Monday, Aug. 21, 1939

Fashion Notes

Shoulders are vaguely broader. Bosoms conform to high, lifted lines. Everyone agrees on the minute waist line. Full skirts--"the bouncing, double, swing skirt"--are shorter, straight moulded skirts are longer. The steatopygous bustle is definitely in.

Such reports from the opening of Paris fashion shows have grated on Nazi ears for the past fortnight as Schiaparelli followed Mainbocher, and Paquin, Patou and Balenciaga demonstrated that, whoever runs the world, Paris intends to go on making his wife's clothes.
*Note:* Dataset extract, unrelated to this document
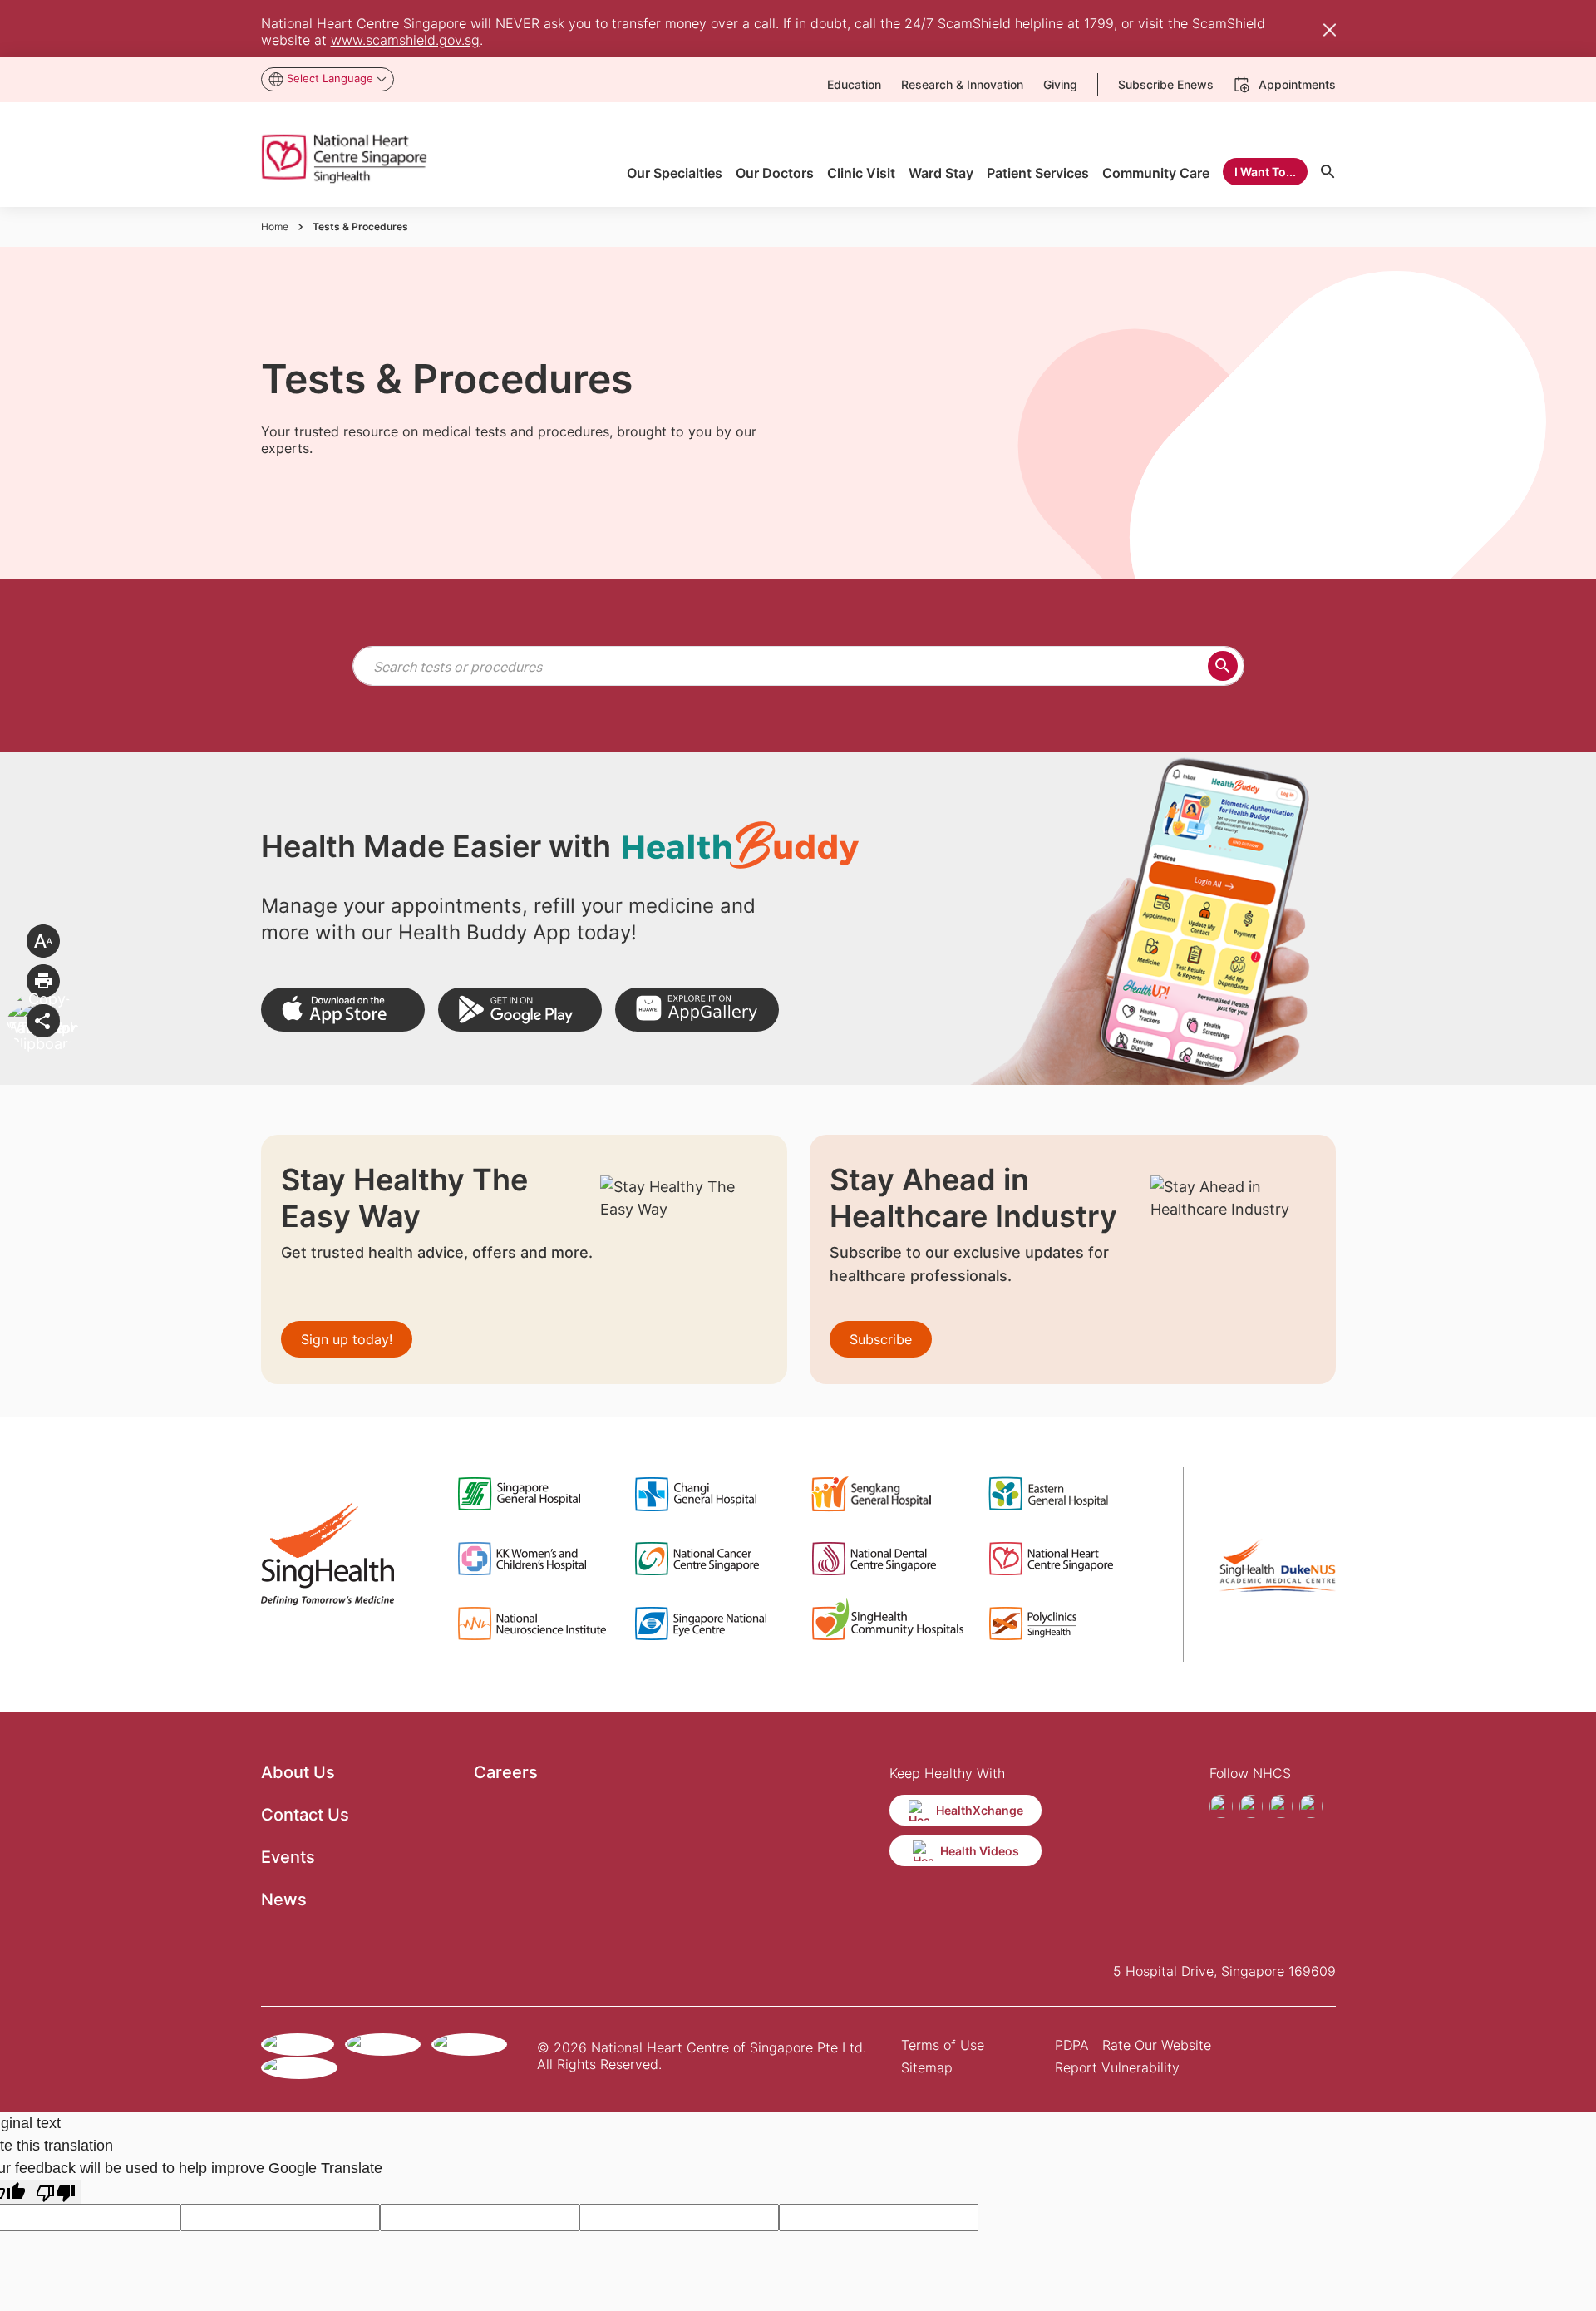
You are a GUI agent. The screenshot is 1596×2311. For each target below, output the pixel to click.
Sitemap (927, 2067)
Last week Nazi journals forlornly counterattacked, warning that chic, slim figures do not fit into German life, that dresses which are good-looking in one season are the same the next, that German men do not like to see their wives in a new dress or hat every few months, that women should learn "to abandon a dress when it is used up and not when it becomes unfashionable." Prime mover in this audacious campaign is brush-haired, portly Dr. Robert Ley (pronounced Lie), Labor Front Leader whose tirades against alcohol, nicotine and debauchery have long excited the mirth of knowing Nazis who recall his bibulous "Strength Through Joy" trip accompanied by bevies of blooming beauties. Opening a "House for the Care of Beauty" in Berlin recently, Dr. Ley, whose wife is no dowdy, damned fashions because they waste materials, "which is not in the least in accordance with the present economic policy." Promptly cuing in, Das Schwarze Korps, official organ of the Storm Troopers, editorialized :

"No one could accuse Dr. Ley of hating beauty . . . [but] WHAT IS THE USE OF THE CAMPAIGN AGAINST WASTE IF THE FASHION INDUSTRY DEVALUATES TEXTILES? . . . Other nations elect queens with beautiful legs, beauty queens, naked queens, but Germany honors women with many children and therewith honors a beauty that is uninfluenced by any fashions."
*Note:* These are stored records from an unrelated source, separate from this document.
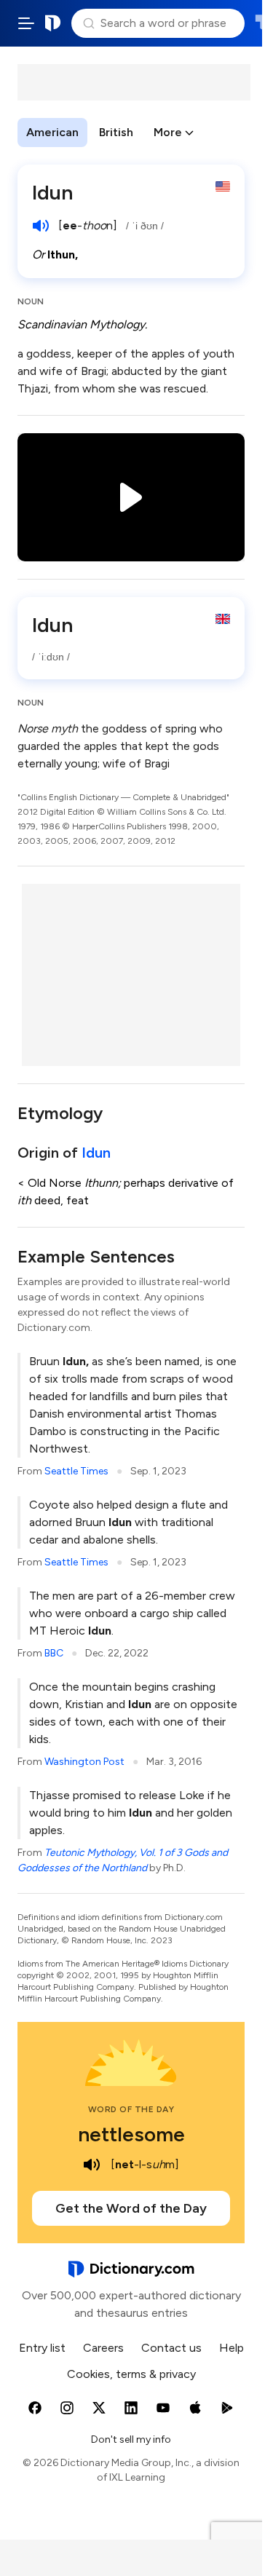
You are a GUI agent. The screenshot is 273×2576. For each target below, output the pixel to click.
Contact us (171, 2348)
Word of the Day (131, 2109)
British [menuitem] (116, 132)
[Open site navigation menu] (26, 23)
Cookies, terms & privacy (131, 2374)
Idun (96, 1152)
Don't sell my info (131, 2439)
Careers (103, 2348)
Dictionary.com (53, 23)
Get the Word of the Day (131, 2208)
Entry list (42, 2348)
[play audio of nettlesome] (91, 2164)
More (168, 132)
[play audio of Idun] (41, 225)
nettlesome (131, 2134)
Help (231, 2348)
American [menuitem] (52, 132)
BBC (53, 1653)
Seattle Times (76, 1471)
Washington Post (84, 1761)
Roundly Das Schwarze Korps rapped those who think the present return to corsets, bustles, "ribbons, lace and pleats" would fill the bill. Corsets are bad for women's health, especially if pregnant. As for hats: "How could a woman look well with an odd Australian stork perched on a beer mat on top of her head?" But the editors pulled their punches to meet feminine critics, explained earnestly: "All this is no fulmination against lipstick, powder and silk stockings; quite the contrary. . . . Every woman should be beautiful; every woman should have the opportunity to accentuate her natural charms . . . so that she can not only carry out her duties, but also bring pleasure into the life of the working and fighting man."